Records for this task
++++++++
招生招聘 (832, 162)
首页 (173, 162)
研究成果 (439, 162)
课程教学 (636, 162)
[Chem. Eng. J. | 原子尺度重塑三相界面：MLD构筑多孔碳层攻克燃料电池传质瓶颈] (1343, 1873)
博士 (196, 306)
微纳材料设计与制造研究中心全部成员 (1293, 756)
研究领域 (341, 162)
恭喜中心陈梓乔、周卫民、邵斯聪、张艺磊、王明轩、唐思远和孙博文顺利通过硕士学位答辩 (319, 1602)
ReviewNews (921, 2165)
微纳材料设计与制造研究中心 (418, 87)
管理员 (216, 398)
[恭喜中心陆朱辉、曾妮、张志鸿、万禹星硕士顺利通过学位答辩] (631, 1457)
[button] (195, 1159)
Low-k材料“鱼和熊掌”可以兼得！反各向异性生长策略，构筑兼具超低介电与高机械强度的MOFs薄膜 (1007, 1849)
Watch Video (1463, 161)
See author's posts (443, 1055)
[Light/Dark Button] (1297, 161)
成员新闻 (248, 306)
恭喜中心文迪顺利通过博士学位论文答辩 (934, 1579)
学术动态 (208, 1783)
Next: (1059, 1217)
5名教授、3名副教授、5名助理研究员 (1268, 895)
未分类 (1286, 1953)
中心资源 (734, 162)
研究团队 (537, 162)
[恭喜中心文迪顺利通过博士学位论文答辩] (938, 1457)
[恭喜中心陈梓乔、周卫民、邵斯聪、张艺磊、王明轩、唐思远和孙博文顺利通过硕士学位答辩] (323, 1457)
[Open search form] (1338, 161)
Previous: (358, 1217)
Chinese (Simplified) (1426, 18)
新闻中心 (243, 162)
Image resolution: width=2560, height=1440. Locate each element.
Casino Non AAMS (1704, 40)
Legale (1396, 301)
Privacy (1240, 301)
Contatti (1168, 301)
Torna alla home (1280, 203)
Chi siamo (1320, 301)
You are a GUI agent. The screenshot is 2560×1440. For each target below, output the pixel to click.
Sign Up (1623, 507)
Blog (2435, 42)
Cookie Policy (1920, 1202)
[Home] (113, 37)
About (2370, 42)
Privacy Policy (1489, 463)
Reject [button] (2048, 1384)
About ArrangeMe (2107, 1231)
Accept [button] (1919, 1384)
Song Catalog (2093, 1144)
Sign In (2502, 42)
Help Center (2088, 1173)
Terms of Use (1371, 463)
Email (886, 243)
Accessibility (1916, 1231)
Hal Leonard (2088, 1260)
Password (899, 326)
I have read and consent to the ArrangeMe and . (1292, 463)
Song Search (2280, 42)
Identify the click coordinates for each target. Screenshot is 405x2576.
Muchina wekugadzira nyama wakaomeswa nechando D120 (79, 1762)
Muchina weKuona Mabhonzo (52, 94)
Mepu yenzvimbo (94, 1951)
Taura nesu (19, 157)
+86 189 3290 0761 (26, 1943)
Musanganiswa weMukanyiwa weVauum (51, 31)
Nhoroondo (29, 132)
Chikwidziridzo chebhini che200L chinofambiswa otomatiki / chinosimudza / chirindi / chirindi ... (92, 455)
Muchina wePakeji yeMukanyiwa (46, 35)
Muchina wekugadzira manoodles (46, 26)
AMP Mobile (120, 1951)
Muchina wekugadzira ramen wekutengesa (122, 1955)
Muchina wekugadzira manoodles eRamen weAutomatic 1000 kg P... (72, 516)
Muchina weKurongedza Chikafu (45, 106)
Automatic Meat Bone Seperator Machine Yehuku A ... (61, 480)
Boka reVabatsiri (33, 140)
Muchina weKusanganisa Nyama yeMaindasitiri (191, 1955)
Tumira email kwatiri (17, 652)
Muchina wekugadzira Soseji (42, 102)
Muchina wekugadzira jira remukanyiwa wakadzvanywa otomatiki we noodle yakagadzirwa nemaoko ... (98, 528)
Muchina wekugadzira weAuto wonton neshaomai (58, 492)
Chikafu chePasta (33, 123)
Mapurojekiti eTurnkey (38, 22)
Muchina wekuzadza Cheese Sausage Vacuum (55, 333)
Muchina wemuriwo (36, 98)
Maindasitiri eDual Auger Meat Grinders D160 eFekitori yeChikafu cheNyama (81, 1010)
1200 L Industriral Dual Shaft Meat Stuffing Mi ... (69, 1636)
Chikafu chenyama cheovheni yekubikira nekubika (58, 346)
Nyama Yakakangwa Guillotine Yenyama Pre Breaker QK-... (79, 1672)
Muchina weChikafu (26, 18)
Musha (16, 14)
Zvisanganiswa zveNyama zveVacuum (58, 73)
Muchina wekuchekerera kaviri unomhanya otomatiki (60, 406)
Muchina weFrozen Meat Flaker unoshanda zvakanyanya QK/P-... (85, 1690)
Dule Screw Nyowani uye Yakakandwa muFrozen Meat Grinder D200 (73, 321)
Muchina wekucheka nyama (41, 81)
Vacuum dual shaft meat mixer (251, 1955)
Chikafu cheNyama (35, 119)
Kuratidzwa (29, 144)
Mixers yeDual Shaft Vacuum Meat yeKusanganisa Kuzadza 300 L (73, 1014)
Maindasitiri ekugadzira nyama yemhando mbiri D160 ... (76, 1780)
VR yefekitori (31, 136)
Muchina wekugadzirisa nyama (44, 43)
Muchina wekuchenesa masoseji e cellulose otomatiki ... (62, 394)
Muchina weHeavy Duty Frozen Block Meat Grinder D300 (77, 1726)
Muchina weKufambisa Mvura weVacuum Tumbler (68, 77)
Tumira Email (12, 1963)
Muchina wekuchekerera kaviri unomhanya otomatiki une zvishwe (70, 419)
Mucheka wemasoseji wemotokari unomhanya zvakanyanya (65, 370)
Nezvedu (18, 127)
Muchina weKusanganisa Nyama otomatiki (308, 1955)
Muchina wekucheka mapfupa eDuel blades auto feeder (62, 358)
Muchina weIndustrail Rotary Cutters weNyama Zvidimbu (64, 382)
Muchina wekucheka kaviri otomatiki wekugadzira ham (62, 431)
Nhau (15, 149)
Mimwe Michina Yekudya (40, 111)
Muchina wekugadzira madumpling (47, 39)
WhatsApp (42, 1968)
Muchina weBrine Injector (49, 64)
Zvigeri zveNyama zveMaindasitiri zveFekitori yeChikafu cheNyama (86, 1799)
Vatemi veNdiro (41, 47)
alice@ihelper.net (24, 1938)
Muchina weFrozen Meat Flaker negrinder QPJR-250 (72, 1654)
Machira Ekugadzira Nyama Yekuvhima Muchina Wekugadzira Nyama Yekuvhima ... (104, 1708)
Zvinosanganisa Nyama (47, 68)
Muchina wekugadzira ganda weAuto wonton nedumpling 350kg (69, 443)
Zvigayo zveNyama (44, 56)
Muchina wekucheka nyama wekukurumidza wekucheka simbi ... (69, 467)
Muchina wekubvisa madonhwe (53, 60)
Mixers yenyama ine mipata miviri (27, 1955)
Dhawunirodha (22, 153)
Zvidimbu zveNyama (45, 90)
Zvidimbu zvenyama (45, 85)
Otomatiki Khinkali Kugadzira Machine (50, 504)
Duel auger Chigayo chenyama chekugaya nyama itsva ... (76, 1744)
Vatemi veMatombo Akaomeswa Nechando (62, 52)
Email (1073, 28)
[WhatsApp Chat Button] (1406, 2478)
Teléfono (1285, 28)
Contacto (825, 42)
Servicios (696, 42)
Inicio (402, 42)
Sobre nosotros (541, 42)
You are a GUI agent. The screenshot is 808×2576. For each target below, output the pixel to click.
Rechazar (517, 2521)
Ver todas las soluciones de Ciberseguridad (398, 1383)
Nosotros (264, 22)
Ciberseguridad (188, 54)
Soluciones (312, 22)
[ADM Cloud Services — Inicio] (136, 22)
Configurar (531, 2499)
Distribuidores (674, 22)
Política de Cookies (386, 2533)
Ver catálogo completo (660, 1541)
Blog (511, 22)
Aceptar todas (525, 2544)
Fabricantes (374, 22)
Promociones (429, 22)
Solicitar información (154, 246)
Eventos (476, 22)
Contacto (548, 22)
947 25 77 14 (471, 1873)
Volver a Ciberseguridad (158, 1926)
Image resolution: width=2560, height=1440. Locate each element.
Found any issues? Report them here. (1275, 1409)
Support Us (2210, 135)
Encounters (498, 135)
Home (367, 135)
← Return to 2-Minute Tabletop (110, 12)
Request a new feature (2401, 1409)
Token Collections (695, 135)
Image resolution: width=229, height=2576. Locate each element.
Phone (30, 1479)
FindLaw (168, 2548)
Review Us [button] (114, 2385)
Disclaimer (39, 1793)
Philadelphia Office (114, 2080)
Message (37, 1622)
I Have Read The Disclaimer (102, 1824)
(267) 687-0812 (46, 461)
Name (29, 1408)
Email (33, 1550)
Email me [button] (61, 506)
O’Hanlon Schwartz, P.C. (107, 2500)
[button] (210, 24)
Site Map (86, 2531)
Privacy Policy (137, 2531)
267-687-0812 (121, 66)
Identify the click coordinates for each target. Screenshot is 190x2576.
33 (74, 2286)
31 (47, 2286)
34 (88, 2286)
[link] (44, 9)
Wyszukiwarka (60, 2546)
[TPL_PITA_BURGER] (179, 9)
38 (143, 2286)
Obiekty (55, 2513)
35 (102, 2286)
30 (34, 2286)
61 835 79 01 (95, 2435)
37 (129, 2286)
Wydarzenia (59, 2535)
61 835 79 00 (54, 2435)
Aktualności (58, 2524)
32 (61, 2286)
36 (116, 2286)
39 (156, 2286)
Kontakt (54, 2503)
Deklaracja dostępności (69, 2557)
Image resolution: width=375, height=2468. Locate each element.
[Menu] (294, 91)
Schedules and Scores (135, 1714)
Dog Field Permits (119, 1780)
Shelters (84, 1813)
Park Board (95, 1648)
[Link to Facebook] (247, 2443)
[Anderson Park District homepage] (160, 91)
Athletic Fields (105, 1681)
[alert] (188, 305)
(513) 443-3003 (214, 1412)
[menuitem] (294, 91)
++++++++
Up to and including the last line of the data, copy each line exactly, starting with the line that contains "Dog Field Permits (119, 1780)".

Dog Field Permits (119, 1780)
Shelters (84, 1813)
Park Board (95, 1648)
[Link to Facebook] (247, 2443)
[Anderson Park District homepage] (160, 91)
Athletic Fields (105, 1681)
[alert] (188, 305)
(513) 443-3003 (214, 1412)
[menuitem] (294, 91)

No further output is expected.